(Entries taken from a collection)
_ _ _ _

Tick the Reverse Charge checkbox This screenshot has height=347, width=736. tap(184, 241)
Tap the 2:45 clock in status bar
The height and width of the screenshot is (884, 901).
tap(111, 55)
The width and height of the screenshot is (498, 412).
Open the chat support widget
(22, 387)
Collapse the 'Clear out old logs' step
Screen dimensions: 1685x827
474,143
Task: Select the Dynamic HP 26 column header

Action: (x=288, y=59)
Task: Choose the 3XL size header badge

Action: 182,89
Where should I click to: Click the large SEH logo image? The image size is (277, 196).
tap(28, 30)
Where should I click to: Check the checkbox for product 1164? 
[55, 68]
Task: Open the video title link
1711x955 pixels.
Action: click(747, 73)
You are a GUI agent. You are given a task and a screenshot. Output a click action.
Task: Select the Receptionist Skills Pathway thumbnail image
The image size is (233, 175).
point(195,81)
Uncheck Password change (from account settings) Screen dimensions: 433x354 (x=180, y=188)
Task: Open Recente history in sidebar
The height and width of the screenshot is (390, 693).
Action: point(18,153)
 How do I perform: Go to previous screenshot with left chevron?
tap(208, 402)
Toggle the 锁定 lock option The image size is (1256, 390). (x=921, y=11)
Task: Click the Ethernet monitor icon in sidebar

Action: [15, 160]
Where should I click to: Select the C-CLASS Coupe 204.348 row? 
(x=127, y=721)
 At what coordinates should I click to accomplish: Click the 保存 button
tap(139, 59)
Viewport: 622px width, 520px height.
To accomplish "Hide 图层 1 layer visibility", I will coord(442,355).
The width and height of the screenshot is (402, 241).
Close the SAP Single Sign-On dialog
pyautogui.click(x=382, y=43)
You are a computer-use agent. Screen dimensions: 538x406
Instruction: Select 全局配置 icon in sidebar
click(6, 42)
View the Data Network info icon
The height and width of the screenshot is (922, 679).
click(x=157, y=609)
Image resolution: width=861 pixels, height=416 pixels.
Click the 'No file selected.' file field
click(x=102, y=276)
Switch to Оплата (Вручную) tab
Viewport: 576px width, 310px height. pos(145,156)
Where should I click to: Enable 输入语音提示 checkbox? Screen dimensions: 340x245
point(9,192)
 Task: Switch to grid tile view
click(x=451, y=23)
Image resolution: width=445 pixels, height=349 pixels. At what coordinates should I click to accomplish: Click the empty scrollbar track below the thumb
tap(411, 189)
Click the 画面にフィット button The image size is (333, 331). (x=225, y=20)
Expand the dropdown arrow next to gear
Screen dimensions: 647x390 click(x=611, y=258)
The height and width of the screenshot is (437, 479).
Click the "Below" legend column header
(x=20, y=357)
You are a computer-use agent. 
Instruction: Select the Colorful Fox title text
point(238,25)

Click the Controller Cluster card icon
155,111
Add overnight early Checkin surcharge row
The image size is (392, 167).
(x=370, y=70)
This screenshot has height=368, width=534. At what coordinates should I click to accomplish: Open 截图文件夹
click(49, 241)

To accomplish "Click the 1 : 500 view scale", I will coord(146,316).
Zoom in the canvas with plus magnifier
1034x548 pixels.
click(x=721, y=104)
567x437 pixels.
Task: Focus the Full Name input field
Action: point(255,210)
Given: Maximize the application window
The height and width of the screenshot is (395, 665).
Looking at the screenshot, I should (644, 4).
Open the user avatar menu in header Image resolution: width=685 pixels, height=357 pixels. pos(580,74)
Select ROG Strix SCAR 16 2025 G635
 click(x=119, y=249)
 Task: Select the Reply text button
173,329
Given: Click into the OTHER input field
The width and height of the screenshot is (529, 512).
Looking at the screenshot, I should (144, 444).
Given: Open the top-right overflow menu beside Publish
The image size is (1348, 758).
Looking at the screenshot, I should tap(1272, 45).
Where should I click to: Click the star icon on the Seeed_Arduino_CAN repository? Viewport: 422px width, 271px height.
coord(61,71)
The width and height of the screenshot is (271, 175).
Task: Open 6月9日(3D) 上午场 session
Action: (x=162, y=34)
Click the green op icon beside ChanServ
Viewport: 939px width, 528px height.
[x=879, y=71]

_ _ _ _

TASK DIRECTIONS:
Lines containing the word "computer" must be found in the data above and copied.

EXERCISE RESPONSE:
You are a computer-use agent. Screen dimensions: 538x406
You are a computer-use agent. 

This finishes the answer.